そこに1000人を落とした後、これまたフェーデの魔法で彼らの意識を回復させてもらっていた。
「こ、ここは……」
「たしか俺は……」
意識が回復してきた彼らはのろのろと体を震わせながらゆっくりと立ち上がって、口々に疑問の声を上げ始める。
「さて、と」
そんな彼らを見降ろしながら、僕はゆっくりと口を開く。
気分はさながら、デスゲームの主催者である。
「まずはようこそ、我が領地に。せっかくの観光客だ。当主である僕が自ら、直々に接待してやろう。故に、喜んでくれたまえ」
僕は偉ぶった口調で、自分の下にいる1000人へと声をかける。
「「「……ッ!?」」」
混乱が広がっていた1000人も、僕からの言葉を受け、現状を把握できたのだろう。
自分たちがいる穴の上から見下ろしている僕へと鋭い視線を向けながら、警戒心のこもった視線を向けてくる。
「まずは聞こうか。君たちの所属。目的は何かね?」
「……何があっても、私たちは口を割らないぞ」
僕の疑問に対して、1000人の中から代表し、一人の男が口を開く。
うん、この時点でこの1000人がしっかりと教育された組織のものだということがわかったね。

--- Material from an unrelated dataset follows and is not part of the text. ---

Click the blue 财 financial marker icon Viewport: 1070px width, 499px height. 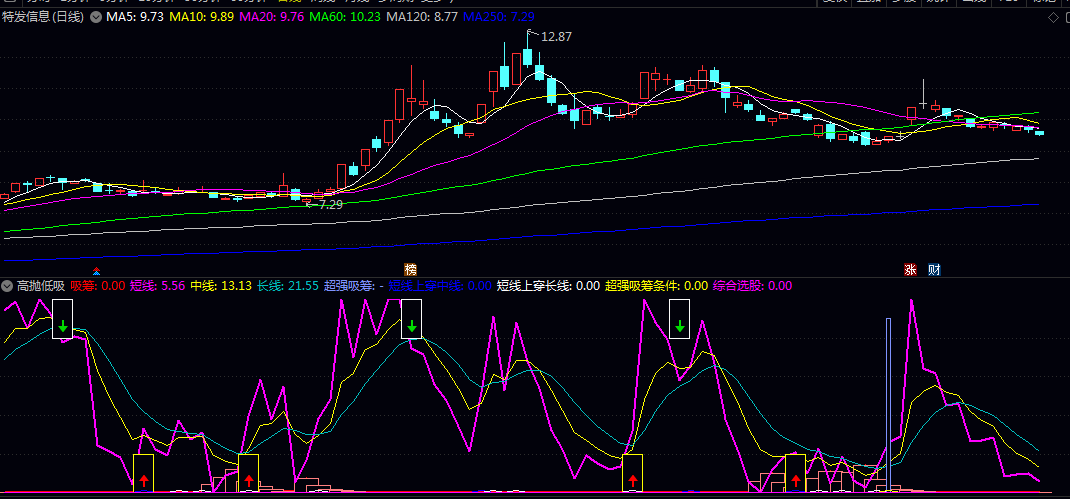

「ならば、それで構わないよ……君たちはずっとそこに居ればいい。あぁ、安心してよ。ちゃんと、ご飯あげるから……糞尿で病気になるまでは生きていられるはずだから」
「「「……っ」」」
尋問なんて焦ってやることはない。
「フェーデ。監視は任せたよ」
「うむ!我に任せたまえ!人類如きには負けぬ!」
僕はここの監視をフェーデに任せ、自分はこの場を後にするのだった。